Everything we ask of the horse requires these phases and the balance
between asking and rewarding is so very very subtle and can tip one way
very quickly.
There
is a firmness required from the human and a clear mind. I am not
trying to dominate the horse but I am trying to convince him that my way is the better. And sometimes the horses' way may be better. It requires a great deal of wisdom to work this balancing act ... and I have much to learn!!
I had asked (too) much and rewarded too little or not at all - yet when I had to manage people in my previous work I spent much more time to ensure they would feel alright or at least understand why they had to do something in a manner. Why did I fail to do the same with 'Mr F' - I suddenly, and wrongly, treated him like a tool rather than a being who has it's own mind.

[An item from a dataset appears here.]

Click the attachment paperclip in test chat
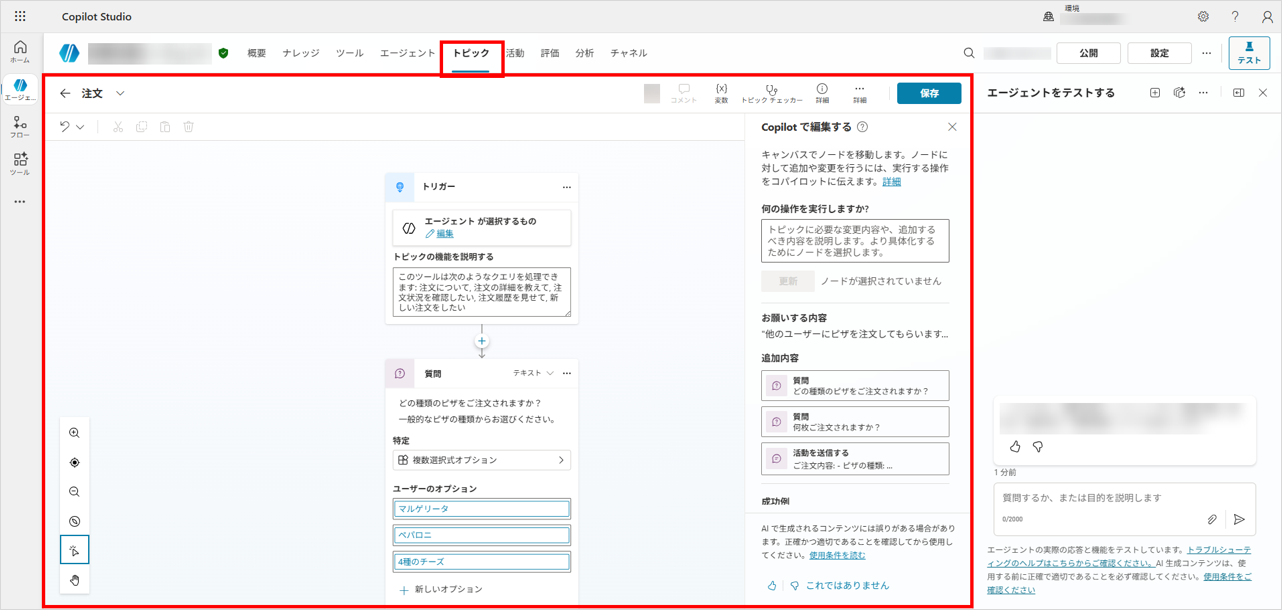This screenshot has height=610, width=1282. (1212, 519)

I have said this before long time ago in this blog and I have to come back to it: 'Mr F' is an excellent teacher. Although a very dominant horse, he is gentle and patient.
He could have just started to kick me or bite me to have his peace. But he didn't. Instead he was trying to tell me that something is not right. He spoke clearly, when he just stood there with all fours firmly planted on the ground. He was telling me he didn't understand me any longer. He never did rear nor try to hurt me. He just stood there looking at me with these very distant eyes. Yesterday evening he just stood there, hanging his head almost at my knee level and just looked very sad and very disappointed - I had let him down even thought it was not my intention.
But today when we came back after the ride 'Mr F' looked at me again with a warm look in his eyes, he was not hiding any longer. It is now down to me to proof myself and not to let him down again.
Some might say (and actually have said this): 'Well aren't you taking all this horsey stuff just a little too seriously?'
No, I do not.
They put up with us, with all our faults, with all our demands and our anger. We shackle them to make them move if we ourselves can't, we used them so we can look great, we ignore them when they despereately need our attention and yet, all the while, they let us into their lives again and again. I think we owe them a great deal more than just a bit of attention and feed!